Text excerpt:
********************

Saturday, June 28, 2008

Baseball inspired HDR work


My neighbor Craig is a pro-baseball scout and batting coach. He has a client who has season tickets to the Dodger's game. Those seats are 16 rows up from the 1st base dugouts. Last night he passed the tickets on to Craig and I got an invite to attend. Primo seats at one of my favorite games. "The Freeway Series" with the LA Dodgers and LA Angels.

It was a pretty good game. Dodgers were on top of it all pretty good, actually very much on top their game as the final score was 6-0...yes the Angels didn't score a single run. I can't remember the last time the Angels were so completely shut down like that. I almost feel sorry for the Angels' fans that drove up from the OC to watch the game.

********************

What to produce:
Edit the baseball post from "My neighbor Craig" up to and including "watch the game.", replacing "Primo" with "Premium". The records have no connection to the text.

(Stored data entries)
********************

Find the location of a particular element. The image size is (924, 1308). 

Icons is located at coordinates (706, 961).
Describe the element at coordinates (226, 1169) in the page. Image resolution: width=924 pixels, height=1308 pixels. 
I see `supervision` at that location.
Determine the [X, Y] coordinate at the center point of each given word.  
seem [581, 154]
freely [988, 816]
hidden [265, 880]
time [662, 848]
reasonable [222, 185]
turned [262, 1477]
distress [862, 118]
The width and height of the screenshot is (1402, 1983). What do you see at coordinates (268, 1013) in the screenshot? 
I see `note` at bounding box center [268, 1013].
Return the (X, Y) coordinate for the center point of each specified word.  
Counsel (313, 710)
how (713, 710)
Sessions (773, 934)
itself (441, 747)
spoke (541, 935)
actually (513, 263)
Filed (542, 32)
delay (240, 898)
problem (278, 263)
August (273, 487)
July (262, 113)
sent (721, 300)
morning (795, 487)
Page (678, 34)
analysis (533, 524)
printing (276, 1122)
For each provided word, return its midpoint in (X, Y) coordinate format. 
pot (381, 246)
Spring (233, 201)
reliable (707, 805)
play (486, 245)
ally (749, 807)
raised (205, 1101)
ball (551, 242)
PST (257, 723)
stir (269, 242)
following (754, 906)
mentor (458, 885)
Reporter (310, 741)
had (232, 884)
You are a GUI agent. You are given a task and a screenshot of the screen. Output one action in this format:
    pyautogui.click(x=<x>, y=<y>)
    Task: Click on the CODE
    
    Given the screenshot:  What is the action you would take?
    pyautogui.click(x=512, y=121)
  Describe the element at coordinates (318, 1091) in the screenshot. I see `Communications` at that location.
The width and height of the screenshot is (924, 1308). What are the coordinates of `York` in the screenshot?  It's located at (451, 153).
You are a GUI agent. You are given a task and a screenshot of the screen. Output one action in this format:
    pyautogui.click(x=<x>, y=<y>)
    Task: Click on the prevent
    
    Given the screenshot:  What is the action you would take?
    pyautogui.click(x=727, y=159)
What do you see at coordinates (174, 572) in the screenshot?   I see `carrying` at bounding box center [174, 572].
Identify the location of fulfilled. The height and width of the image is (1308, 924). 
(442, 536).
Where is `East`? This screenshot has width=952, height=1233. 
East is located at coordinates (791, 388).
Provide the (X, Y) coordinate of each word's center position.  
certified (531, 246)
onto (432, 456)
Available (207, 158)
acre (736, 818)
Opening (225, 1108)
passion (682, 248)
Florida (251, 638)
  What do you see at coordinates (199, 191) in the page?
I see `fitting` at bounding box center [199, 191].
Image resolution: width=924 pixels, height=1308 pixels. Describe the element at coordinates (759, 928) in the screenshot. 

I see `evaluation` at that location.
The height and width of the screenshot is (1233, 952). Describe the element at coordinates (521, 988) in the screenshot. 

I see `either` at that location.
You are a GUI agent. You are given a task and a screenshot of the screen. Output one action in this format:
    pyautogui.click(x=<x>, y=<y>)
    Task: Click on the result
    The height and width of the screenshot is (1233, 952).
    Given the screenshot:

********************

Result for this exercise:
My neighbor Craig is a pro-baseball scout and batting coach. He has a client who has season tickets to the Dodger's game. Those seats are 16 rows up from the 1st base dugouts. Last night he passed the tickets on to Craig and I got an invite to attend. Premium seats at one of my favorite games. "The Freeway Series" with the LA Dodgers and LA Angels.

It was a pretty good game. Dodgers were on top of it all pretty good, actually very much on top their game as the final score was 6-0...yes the Angels didn't score a single run. I can't remember the last time the Angels were so completely shut down like that. I almost feel sorry for the Angels' fans that drove up from the OC to watch the game.